Causality Networks

Causality Networks in SCU

In the Structural Chronometric Universe, a causal network is the graph of α-propagation paths connecting events. Each edge represents a possible α-wave trajectory; each node represents an event (a specific α-configuration at a spacetime point).

This is not metaphorical. Causality IS α-propagation.

Network Properties

Causal networks in SCU have strict properties:

Directed: All edges point in the direction of α-evolution (laminar → turbulent)

Acyclic: No closed loops (would require α-reversal, which is forbidden)

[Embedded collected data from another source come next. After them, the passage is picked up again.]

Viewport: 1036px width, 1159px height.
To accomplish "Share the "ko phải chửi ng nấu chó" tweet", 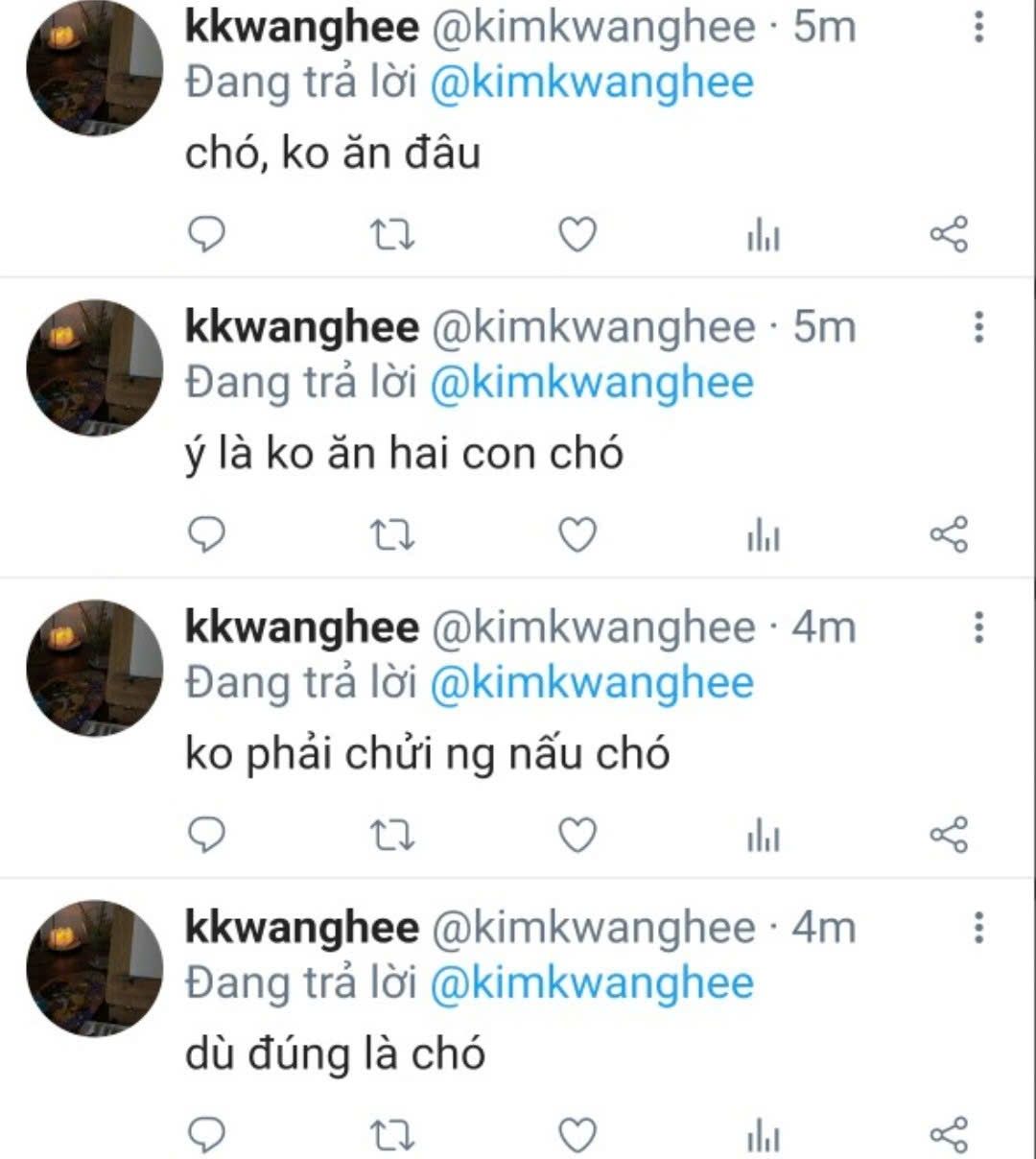I will (x=949, y=835).
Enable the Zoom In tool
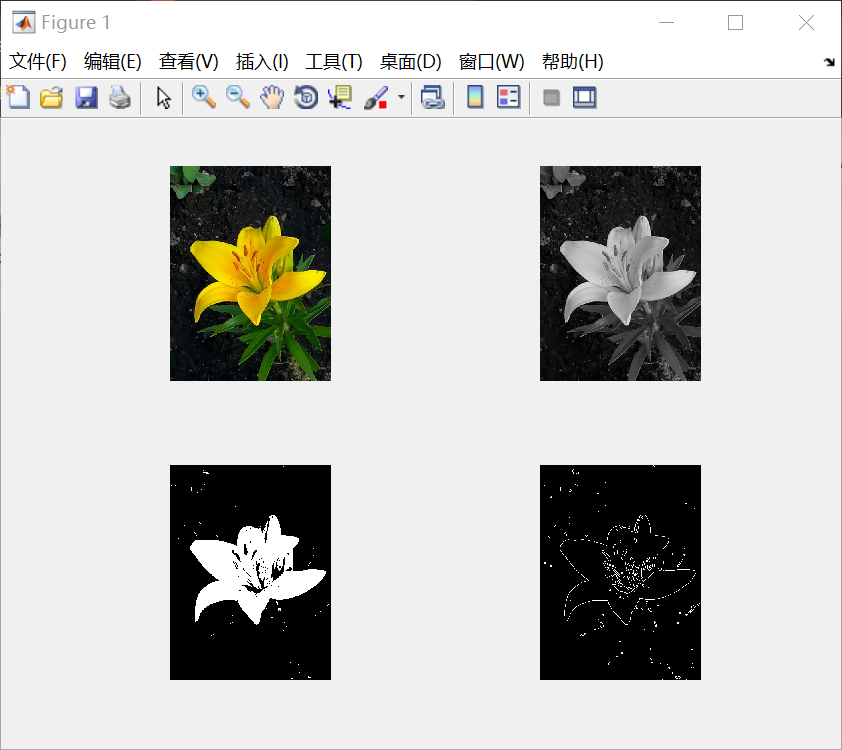The image size is (842, 750). (x=204, y=97)
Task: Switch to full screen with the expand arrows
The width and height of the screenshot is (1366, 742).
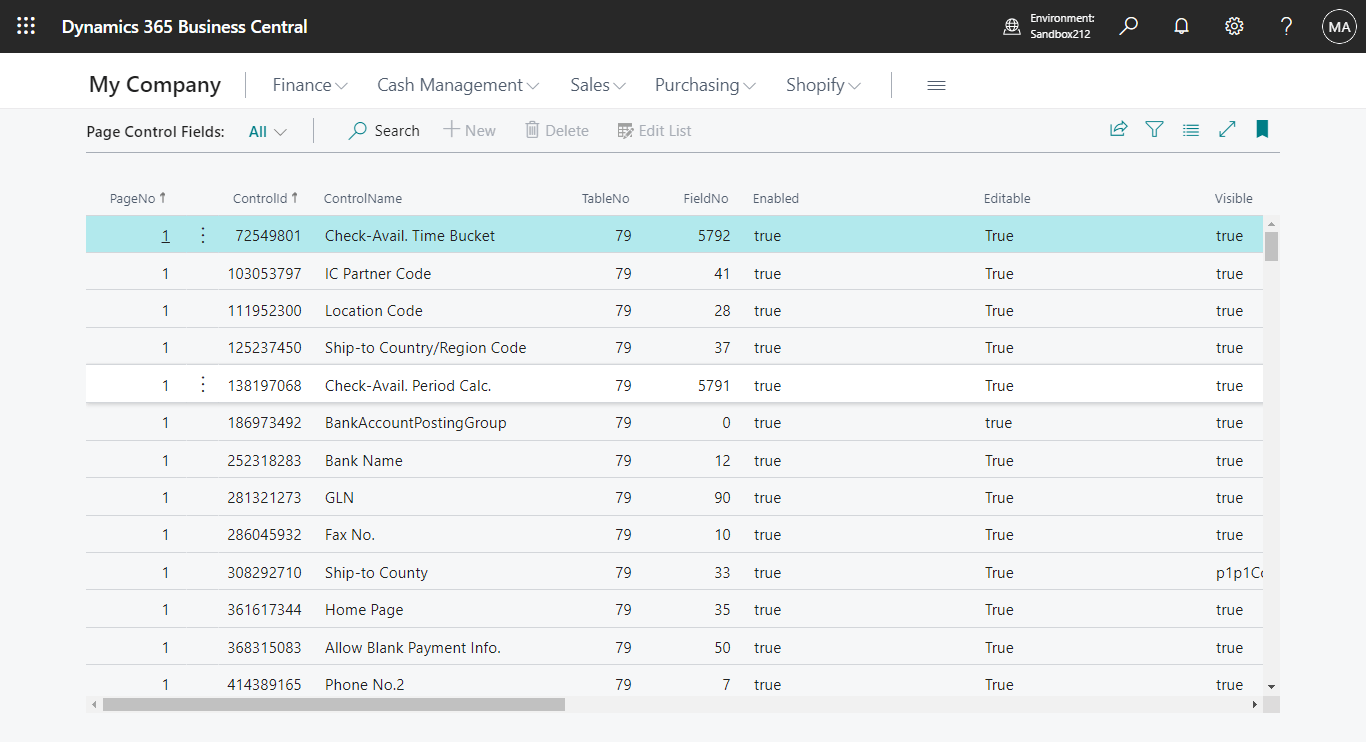Action: pyautogui.click(x=1227, y=129)
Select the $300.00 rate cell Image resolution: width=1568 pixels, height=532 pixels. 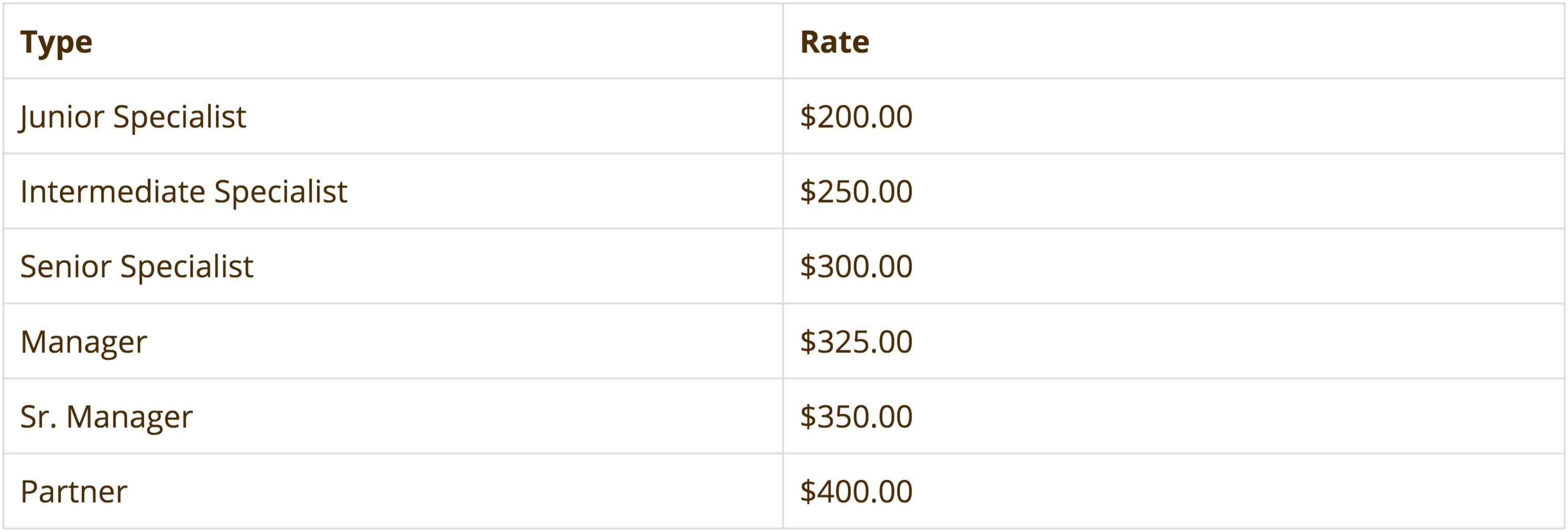point(1173,267)
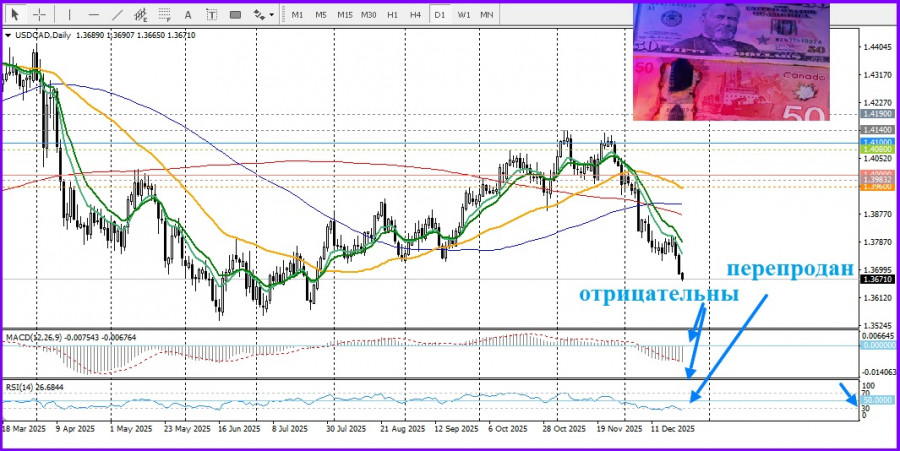The width and height of the screenshot is (900, 451).
Task: Pick the Fibonacci retracement tool
Action: click(x=166, y=15)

Cone-bounded: Edges cannot connect events outside each other's light cones

Hierarchical: Structure reflects α-regime (laminar, turbulent, resonant)

Nodes: Events

An event is a point in α-configuration:

E = (\alpha(t,x), \chi(t,x))

Events have:

Position: Spacetime coordinates (t, x)
State: Local α-value and χ-mode configuration
Regime: Laminar, turbulent, or resonant classification

Events connected by α-waves can influence each other.

Edges: Causal Connections

An edge exists between events E₁ and E₂ if:

An α-wave can propagate from E₁ to E₂
The wave arrives in time (|Δx| ≤ c|Δt|)
E₁ is in E₂'s past light cone

Edge weight represents influence strength—how much the α-state at E₁ affects E₂.

Light Cones from α

The light cone emerges from α-dynamics:

ds^2 = 0 \Rightarrow c = \frac{\partial\alpha}{\partial t} / |\nabla\alpha|

The light cone is the boundary of possible α-wave propagation. Events inside the cone are causally connected; events outside cannot influence each other directly.

No Closed Loops

Why time travel is impossible in SCU:

A closed causal loop would require an event to be in its own past light cone. This would mean:

α at some event E₁ influences α at E₂
α at E₂ influences α back at E₁

But α evolves according to:

\frac{d\alpha}{dt} > 0 \text{ along worldlines}

(Laminar → turbulent direction)

You cannot traverse a loop that returns to lower α. The α⁴ measure forbids it.

Network Topology

Causal networks exhibit characteristic structures:

Chains: Sequential events linked by α-propagation

E₁ → E₂ → E₃ → E₄

Branches: One cause, multiple effects

    → E₂
E₁
    → E₃

Convergences: Multiple causes, one effect

E₁ →
     → E₃
E₂ →

Funnels: Many small causes converge to few large effects (entropy increase)

Quantum Networks

In the resonant α-regime, causal networks have special properties:

Superposition: Multiple potential causal paths coexist until measurement

Entanglement: Events share α-fold structure, creating correlated outcomes

Interference: Causal paths can constructively or destructively combine

Measurement: Interaction with turbulent environment "collapses" to specific path

Quantum causal structure is richer than classical, but still respects α-evolution direction.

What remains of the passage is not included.